(SOURCE TEXT)
Sir Geoffrey Hithersay Shakespeare, 1st Baronet  (23 September 1893 – 8 September 1980) was a British Liberal Party politician.

Life
Born in Norwich, the second son of Rev. John Howard Shakespeare, secretary of the Baptist Union of Great Britain, he was educated at Highgate School. He was a descendant of Richard Shakespeare, the grandfather of William Shakespeare. He served in the First World War. He studied at Emmanuel College, Cambridge, where he graduated with an MA and an LLB degree. He was president of the Cambridge Union Society in Lent Term 1920.

He was called to the Bar in 1922, was Private Secretary to David Lloyd George in 1921–1923, and worked as a political journalist. As Private Secretary, he attended the peace negotiations leading to the Anglo-Irish Treaty of 1921, of which he gave a valuable account in his memoirs, Let Candles be Brought In.

He was National Liberal Member of Parliament (MP) for Wellingborough, Northamptonshire in 1922–1923 and Liberal Member for Norwich in 1929–1931 and Liberal National member in 1931–1945.

(RECORDED INFORMATION)
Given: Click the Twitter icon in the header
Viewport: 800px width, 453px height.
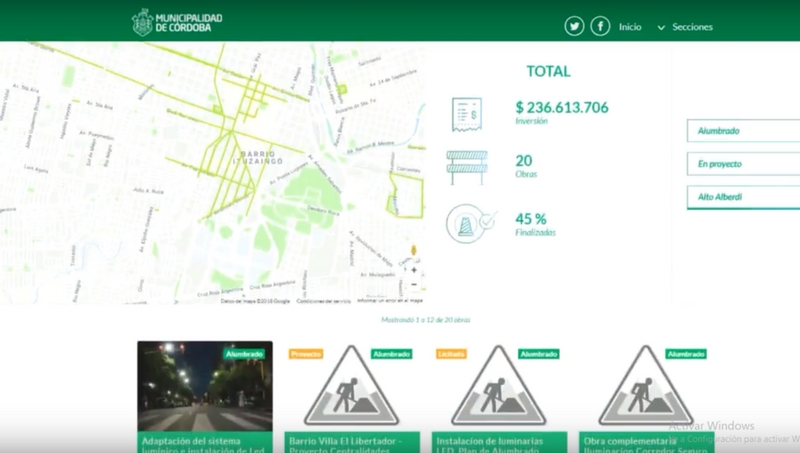Looking at the screenshot, I should tap(574, 27).
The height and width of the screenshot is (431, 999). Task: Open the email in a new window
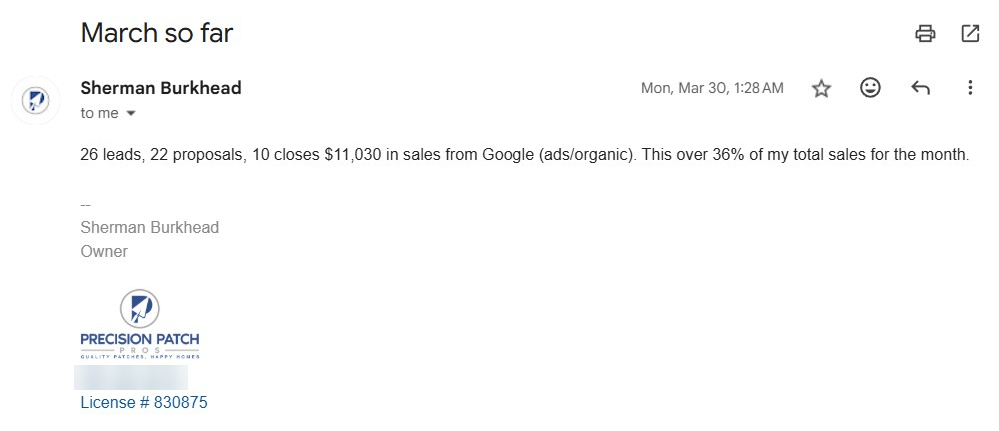pyautogui.click(x=970, y=33)
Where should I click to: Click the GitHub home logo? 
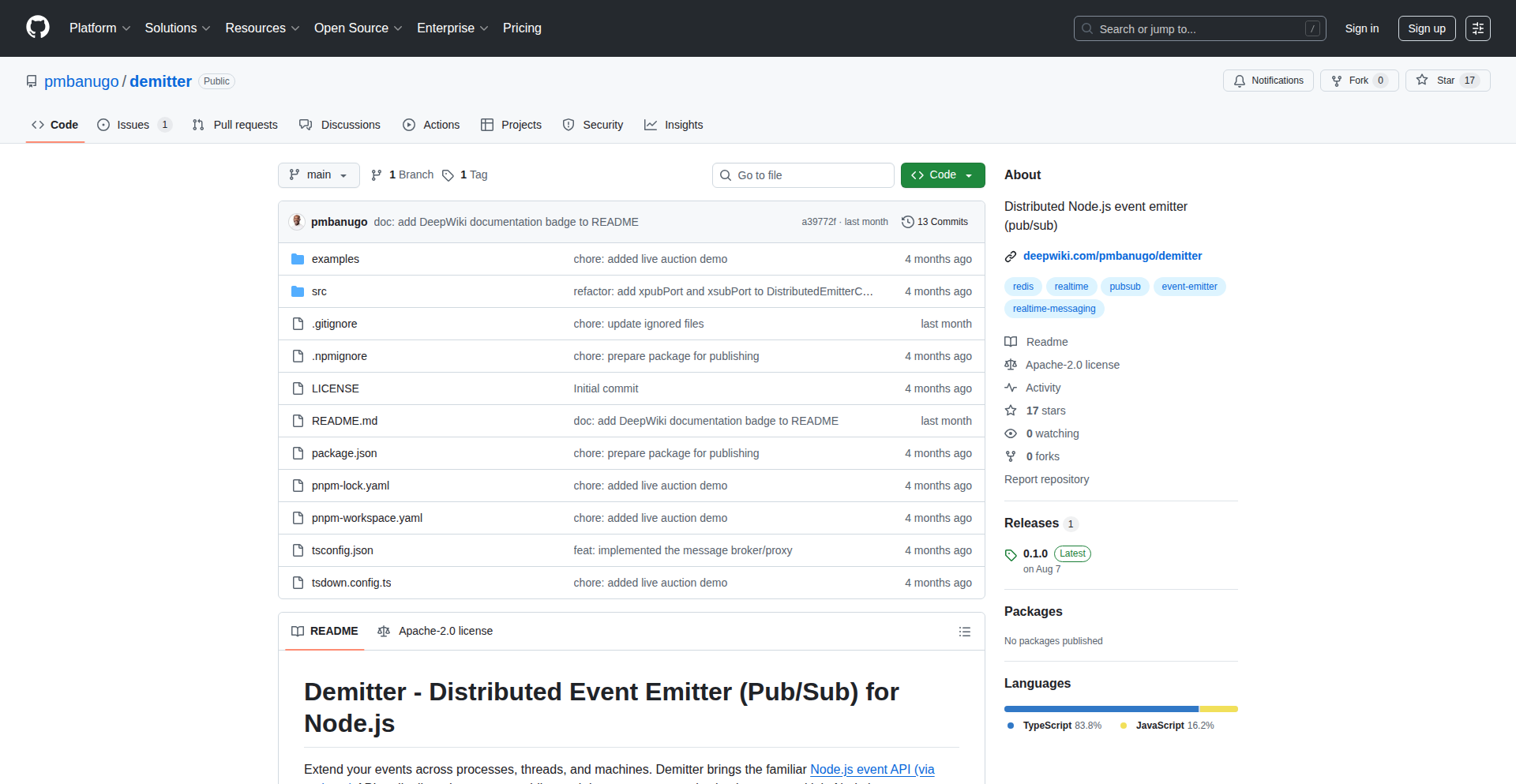click(36, 28)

(WHAT YOU WILL DO)
Answer these questions from the Geoffrey Shakespeare biography, using the same numbering:
1. Which school was he educated at?
2. What is the title of his memoirs?
3. Which constituency did he represent as a National Liberal in 1922–1923?

(FINAL RESULT)
1. Highgate School
2. Let Candles be Brought In
3. Wellingborough, Northamptonshire